As one user on Reddit stated while challenging the Crystal Keep data: “We only have confirmed numbers for very few sets (…). Everything else is speculation. I can't stress this enough. If someone tells you one of the more popular myths about print runs like for example that there are about 300k (or 289k) copies of each Revised dual land out there or that Italian Legends had a print run three times as large as English Legends then that's a completely random guess based on no actual information. And it's almost certainly a very wrong guess”.
So the best we can do is make educated guesses, really. Revised was released April 1st of 1994 and Legends followed two months later. Almost a year later, on January 1st of 1995, both FWB and Legends in Italian were released. The game was quickly expanding –In Uruguay the first well-known set was Ice Age, released in early June 1995– so I think it is pretty safe to say that the population of FWB duals is bigger than the Revised one; assuming the Crystal Keep numbers are close to reality, all it would take is less than 100.000 copies of each dual land in French, Italian and German. Seems reasonable.
A small note: I have also read on Reddit that there are similar amounts or even less FBB rares than there are Unlimited rares. Again, this is pure speculation, but it certainly makes me look at my FBB Altopiano (Plateau) with different eyes.
Counterfeit Magic: the Gathering is definitely an issue. All you need to do is Google “counterfeit Revised dual lands” in order to get a massive amount of articles and videos, either of people who sadly got scammed or people trying to help other players and collectors avoid this issue.
When we bought our dual lands in January 2021, we were absolutely sure that all the dual lands we were purchasing were authentic.

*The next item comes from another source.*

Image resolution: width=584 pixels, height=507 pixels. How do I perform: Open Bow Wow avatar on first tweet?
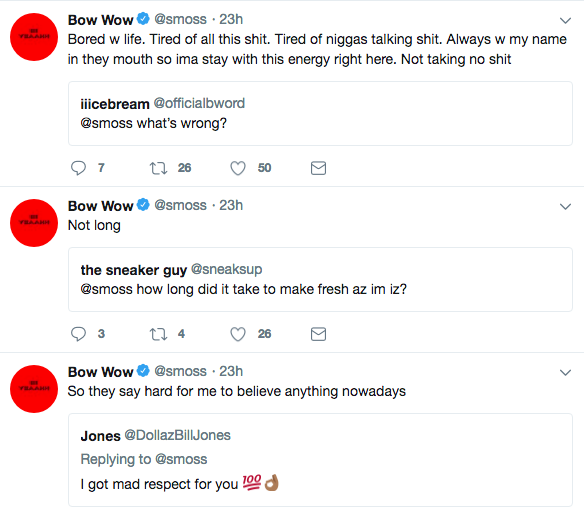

The seller was a very well-known and reputed member of our local community, even having represented Uruguay in the Magic: the Gathering World Championships. We didn’t run the usual tests to check the authenticity of the cards. There was really no need at all.
One thing that he said during the course of the negotiation that I thought was very clever was “Back in the day, some players would prefer to buy a FWB over a Revised dual land, not only because it was cheaper, but also because it was a way to make sure that the copy you were purchasing was authentic”.

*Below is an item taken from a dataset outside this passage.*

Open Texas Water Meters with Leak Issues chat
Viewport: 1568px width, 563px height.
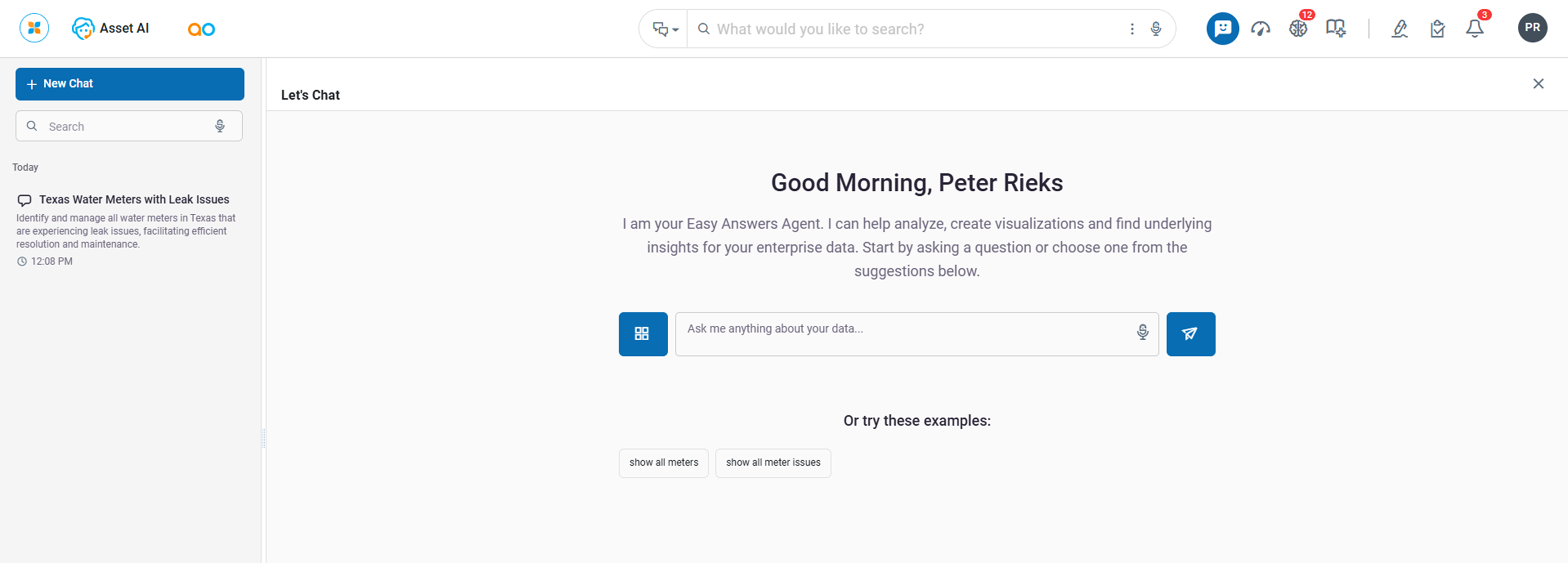134,199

I believe some people will find this combination appealing: lower prices for 100% legitimate cards in better condition. I have not found a single article online about fake FWB cards. Why would you bother to counterfeit a card in French?
As I stated before, for many players, English is their top choice when purchasing cards, and this is no secret to counterfeiters. Despite this, you should never think of a card as authentic just because it is in a foreign language. These are expensive cards we are talking about and one must still do all the proper checks when purchasing. For less experienced people, however, this tip could help them buy into duals with more confidence.
Let's face it: despite Ben Bleiweiss' fantastic article, and how we as players and collectors might feel about the Reserved List, it isn't going anywhere in the near future. Partly because of this, I believe that in the years to come the market will appreciate foreign dual lands more, especially the FWB duals, as Revised (not to mention Alpha, Beta, or Unlimited for that matter) will go out of range for a majority of players and collectors. At the very least, foreign duals are an alternative worth exploring. After all, they are still tournament-legal, unlike Collectors Edition or International Edition dual lands. We also can't forget the cool factor of having a card like Mangrovensumpf (yes, that is German for Bayou) in your deck.